I7 Line spacing rules EXPLAINED (with quick reference chart)

otistdog · January 22, 2024, 10:10pm

Since the rules around “paragraph control” are an enduring mystery and the subject of frequent posts on the forum, I spent some time analyzing the system. This post should be everything you need to know to get the line spacing behavior that you seek without unwanted surprises.

(Note that the following was derived via testing in 6M62, but 10.1 should behave largely the same.)

Reasons that line breaks are generated

There are three sources of line breaks in text output:

invocation of paragraph control text substitutions, per logic defined in the Standard Rules
automatic injection after text segments ending with ./!/? (or grammatical equivalent), per logic defined in I7 compiler code
automatic injection before evaluation of a rule (standalone or within a rulebook) after a say statement lacking certain substitutions has occurred, per logic defined in I7 template code

It is a complex system that is difficult to explain briefly. However, if an author is more interested in what the system does instead of why it does those things, then the rules can be laid out in a fairly compact way – which is what’s done in the table at the end of this post.

Core concepts

Text segments

The most important concept to understand is the idea of a text segment. Every say statement is composed of one or more text segments. A new segment is generated for any contiguous run of one or more alphanumeric and/or white space characters within a text (called strings here), or for any single substitution within the text.

Automatic punctuation line breaks

When the I7 compiler is translating a say statement into I6, it looks at the end of every text segment being created for a string. If the last character(s) of the string are sentence-ending punctuation (i.e. period, question mark or exclamation mark – or one of these followed by a close quote), then the I7 compiler adds a line break at the end of the segment… unless it is overridden by a paragraph control phrase, as described next.

Paragraph control substitutions

Some substitutions are designated as being for paragraph control. These are defined in “Section SR5/1/5 - Saying - Paragraph control” of the Standard Rules. They are: [line break] (LB), [no line break] (NLB), [run paragraph on] (RPO), [paragraph break] (PB), [conditional paragraph break] (CPB) and [run paragraph on with special look spacing] (RPOWSLS).

The to say... phrases for these substitutions are all specified in such a way that they cancel an automatic punctuation line break for any text segment that precedes them within the same say statement. They have no effect on a segment at the end of a previous say statement.

Other substitutions

No other substitution is capable of canceling an automatic punctuation line break. This includes those related to conditions ([if], [otherwise], [else], [end if]), those related to [one of] constructions, etc.

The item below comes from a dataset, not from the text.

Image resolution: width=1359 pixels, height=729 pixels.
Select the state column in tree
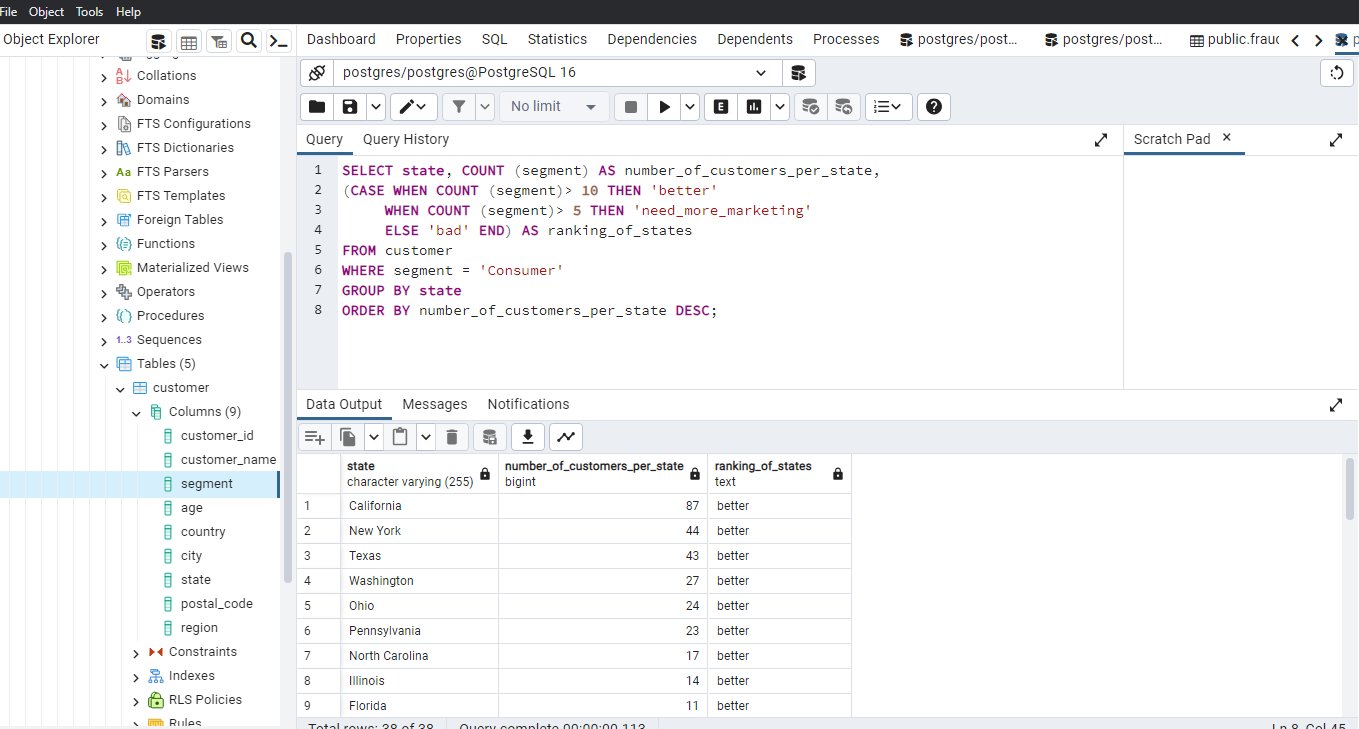click(x=195, y=580)
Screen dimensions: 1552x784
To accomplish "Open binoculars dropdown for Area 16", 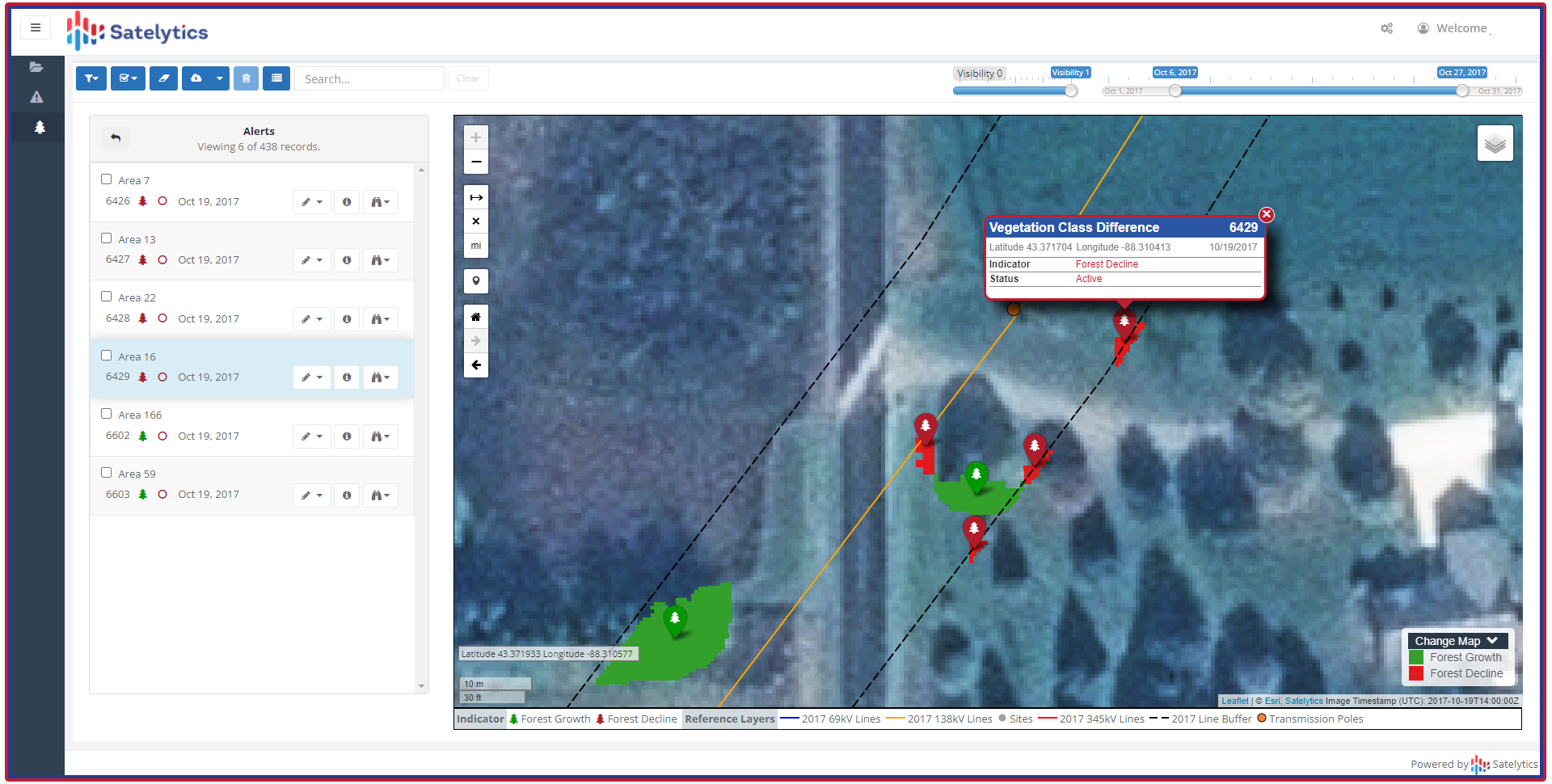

Author-supplied substitutions can be set up to cancel automatic punctuation line breaks, but only if they do not accept parameters.

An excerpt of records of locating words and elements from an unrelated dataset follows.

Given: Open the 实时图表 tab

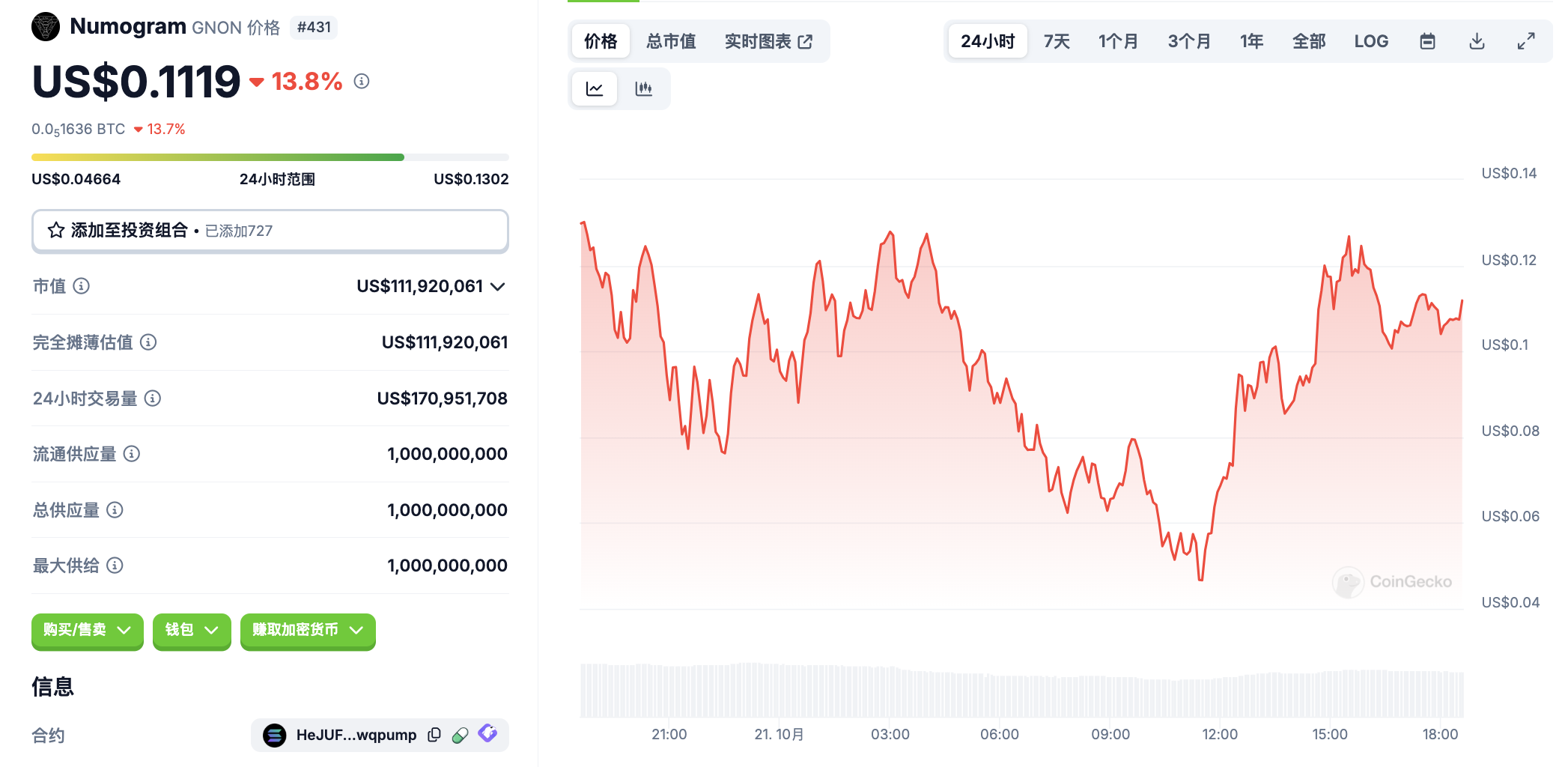Looking at the screenshot, I should pyautogui.click(x=768, y=41).
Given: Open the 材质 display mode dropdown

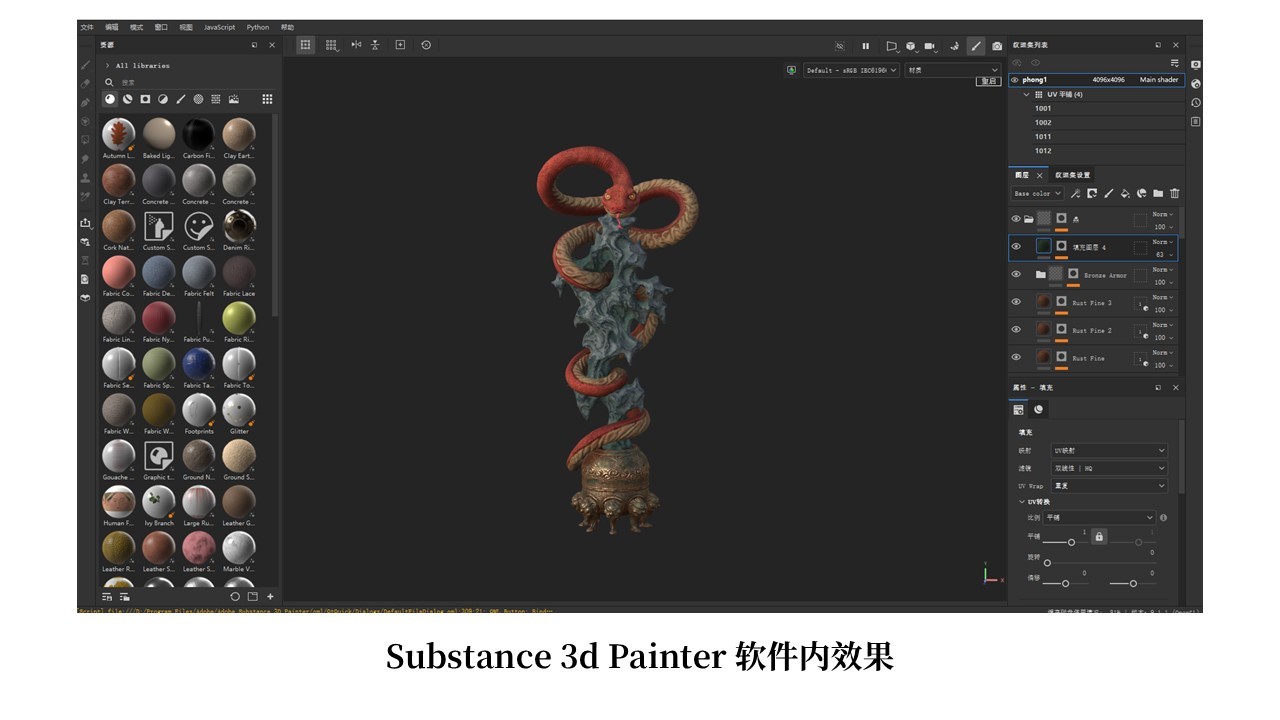Looking at the screenshot, I should (x=950, y=69).

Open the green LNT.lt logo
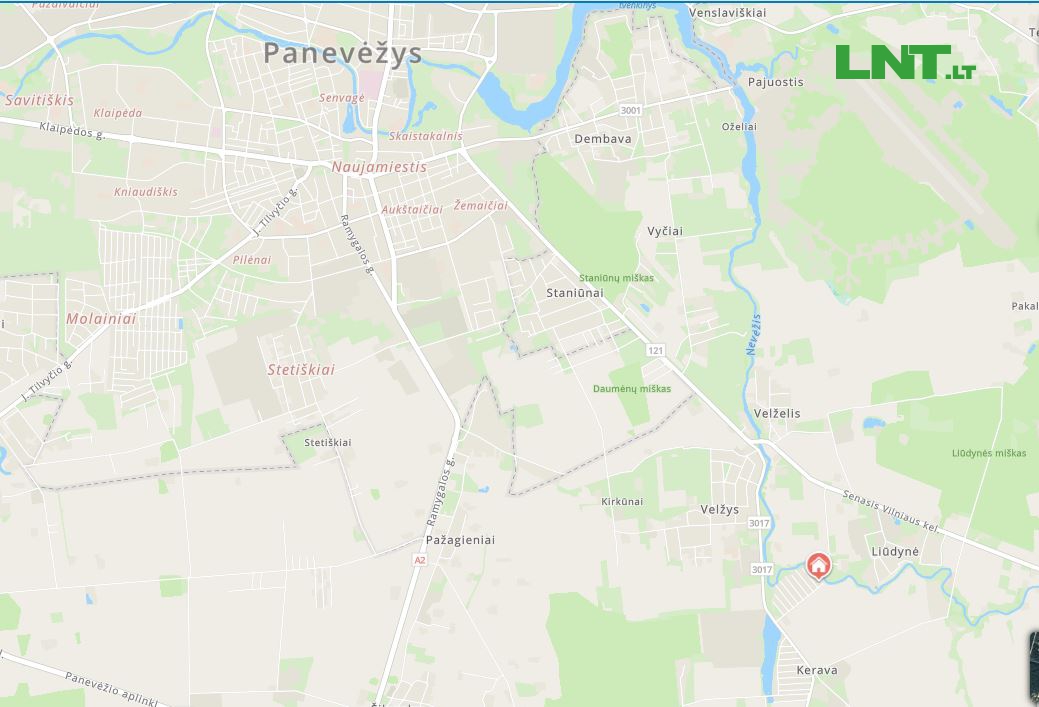tap(906, 62)
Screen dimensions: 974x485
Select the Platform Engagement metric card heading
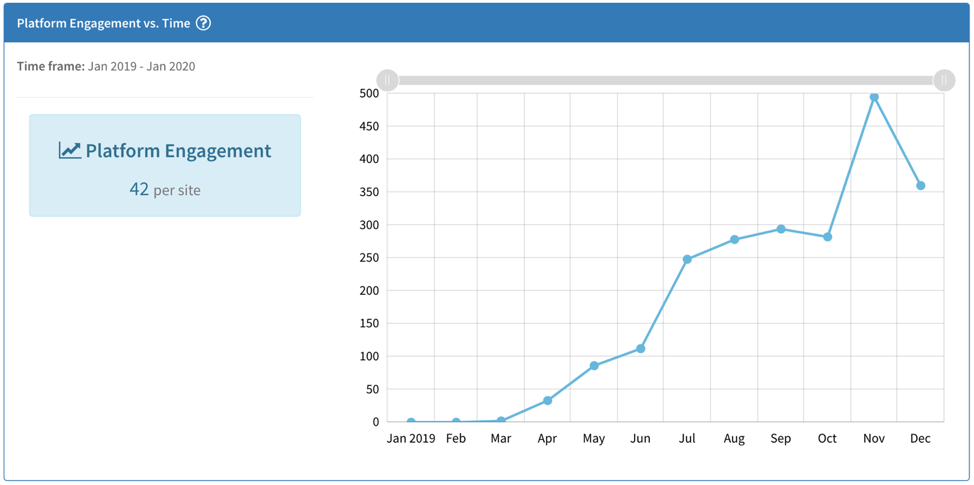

The `say__p` and `PARA_CONTENTEXPECTED` flags

The paragraph control system tracks many boolean flags. The most important of these is say__p, which takes the form of an I6 global variable. Every say statement at the I7 level sets the say__p flag as its first effect – prior to any code related to text segments. This occurs even for say statements that include no text at all (such as say no line break;).

A significant secondary flag is called PARA_CONTENTEXPECTED. At the start of each text segment (whether string or substitution), a routine is run that checks the state of PARA_CONTENTEXPECTED. If it sees this flag set, the routine will set say__p and clear PARA_CONTENTEXPECTED.

Many paragraph control phrases clear say__p. Some paragraph control phrases clear say__p but also set PARA_CONTENTEXPECTED. If one of these occurs as the last segment of a say statement, say__p will be clear at the end of that say statement.

Pre-rule and inter-rule line breaks

Whenever a rule is about to be processed (either standalone or as part of a rulebook), then the state of say__p is checked. If the flag is set, then a line break is printed and the flag is cleared. Line breaks generated in this manner are here called rulebook breaks.

Rulebook breaks do not run the routine that checks the state of PARA_CONTENTEXPECTED. While processing rules, the first generated rulebook break will clear say__p, and it cannot be set again unless one of the rules executes a say statement.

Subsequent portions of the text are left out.